While I have a lot of problems with their comment (which I elaborated on in a reply of my own), I don't think that using it as a catch-all term is a problem (to the extent that they would agree with that characterization). In fact, I think it's truer to the spirit of the problem than the definition that you're offering. I think a lot of times when people make the objection that we haven't defined it, they're not just saying we haven't selected from one of several available permutations, I take it to mean that there's a fundamental sense in which the idea itself hasn't agreeably crystallized into a definition, which among other things, is a meta question about which of the competing definitions is the right one to use.

I do think there is a tension in that position, because it creates a chicken and egg problem where you can't research it until you define it, but you can't define it until you research it. But I think there's a way out of it by treating them in as integrally related, and taking a practical attitude of believing in the possibility of progress without yet having a final answer in hand.

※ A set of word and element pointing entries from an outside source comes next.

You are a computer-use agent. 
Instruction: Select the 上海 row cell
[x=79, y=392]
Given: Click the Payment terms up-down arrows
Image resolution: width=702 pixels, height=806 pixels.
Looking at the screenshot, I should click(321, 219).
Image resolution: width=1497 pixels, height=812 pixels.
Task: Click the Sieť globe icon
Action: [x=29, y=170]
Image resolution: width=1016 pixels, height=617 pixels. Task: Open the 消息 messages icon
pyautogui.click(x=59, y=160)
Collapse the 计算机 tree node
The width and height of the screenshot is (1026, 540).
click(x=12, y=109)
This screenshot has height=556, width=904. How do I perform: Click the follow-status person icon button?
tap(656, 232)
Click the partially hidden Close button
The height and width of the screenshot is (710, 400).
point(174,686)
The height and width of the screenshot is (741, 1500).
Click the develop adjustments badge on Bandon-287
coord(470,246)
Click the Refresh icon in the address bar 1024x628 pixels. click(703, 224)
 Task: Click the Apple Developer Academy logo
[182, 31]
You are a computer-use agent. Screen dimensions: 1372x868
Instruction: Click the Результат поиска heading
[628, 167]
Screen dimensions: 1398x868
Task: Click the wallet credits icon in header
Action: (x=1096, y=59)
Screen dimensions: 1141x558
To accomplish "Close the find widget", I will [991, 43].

I understand that this notion of self-reflecting for some people is key, but I think choosing to prioritize other things can be for good reasons rather than, as you seem to be contending, having accidentally skipped the step of selecting a preferred definition from a handful of alternatives, and not having selected the best one. My feeling is much closer to that of the article, at least in a certain way, which is about the fact that there's "something it's like to be" at all, prior to the question of whether there's self-reflection.

In fact, I'd be curious to know what you call the mental state of being for such things as creatures with a kind of outwardly directed awareness of world, with qualia, with "something it's like to be", but which fall short of having self-reflective mental states. Because if your term for such things is that they don't involve consciousness I think it's not the GP who is departing from appropriate definitions. And if self-reflection is necessarily implied in the having of such things as qualia, then you could say it's implicitly accounted for by someone who wants to talk about qualia.